YOUR GOAL: Count the lines in the records below that contain the string "cell". Case counts. Reply with the number only.

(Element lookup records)
★ ★ ★ ★ ★

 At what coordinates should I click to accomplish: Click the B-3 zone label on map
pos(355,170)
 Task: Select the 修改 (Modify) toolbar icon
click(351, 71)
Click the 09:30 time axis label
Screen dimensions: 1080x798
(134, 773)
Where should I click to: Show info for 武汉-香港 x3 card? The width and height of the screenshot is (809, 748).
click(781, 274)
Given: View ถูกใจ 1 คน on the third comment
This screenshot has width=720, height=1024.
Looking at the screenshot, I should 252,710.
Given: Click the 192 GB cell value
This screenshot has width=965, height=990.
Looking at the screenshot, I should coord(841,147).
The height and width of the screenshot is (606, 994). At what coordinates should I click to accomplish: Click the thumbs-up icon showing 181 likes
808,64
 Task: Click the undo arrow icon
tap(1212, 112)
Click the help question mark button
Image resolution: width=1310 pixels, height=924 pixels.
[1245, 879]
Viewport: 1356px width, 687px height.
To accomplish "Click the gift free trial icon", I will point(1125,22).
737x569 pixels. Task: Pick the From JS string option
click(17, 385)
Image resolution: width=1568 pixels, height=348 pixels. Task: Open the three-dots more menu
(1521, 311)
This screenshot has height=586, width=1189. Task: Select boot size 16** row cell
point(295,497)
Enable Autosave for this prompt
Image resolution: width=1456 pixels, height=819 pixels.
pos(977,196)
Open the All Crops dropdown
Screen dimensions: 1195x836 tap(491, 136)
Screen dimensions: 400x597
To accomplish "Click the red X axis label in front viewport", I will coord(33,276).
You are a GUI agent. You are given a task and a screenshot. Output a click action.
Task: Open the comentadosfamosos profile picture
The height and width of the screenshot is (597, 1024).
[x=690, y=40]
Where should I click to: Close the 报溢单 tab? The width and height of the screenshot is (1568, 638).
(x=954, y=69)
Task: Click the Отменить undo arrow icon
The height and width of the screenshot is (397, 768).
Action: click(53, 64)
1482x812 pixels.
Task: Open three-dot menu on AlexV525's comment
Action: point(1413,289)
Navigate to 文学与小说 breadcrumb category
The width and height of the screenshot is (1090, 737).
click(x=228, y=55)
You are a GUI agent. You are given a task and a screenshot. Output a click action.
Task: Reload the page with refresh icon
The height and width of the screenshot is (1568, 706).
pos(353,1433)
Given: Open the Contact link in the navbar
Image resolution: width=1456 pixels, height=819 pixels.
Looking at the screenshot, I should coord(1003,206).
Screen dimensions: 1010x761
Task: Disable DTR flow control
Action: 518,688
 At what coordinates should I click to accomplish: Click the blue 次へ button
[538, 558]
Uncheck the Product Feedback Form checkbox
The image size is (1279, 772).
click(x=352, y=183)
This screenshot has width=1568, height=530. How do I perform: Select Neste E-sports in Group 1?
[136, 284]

★ ★ ★ ★ ★

ANSWER TO THIS PROBLEM: 2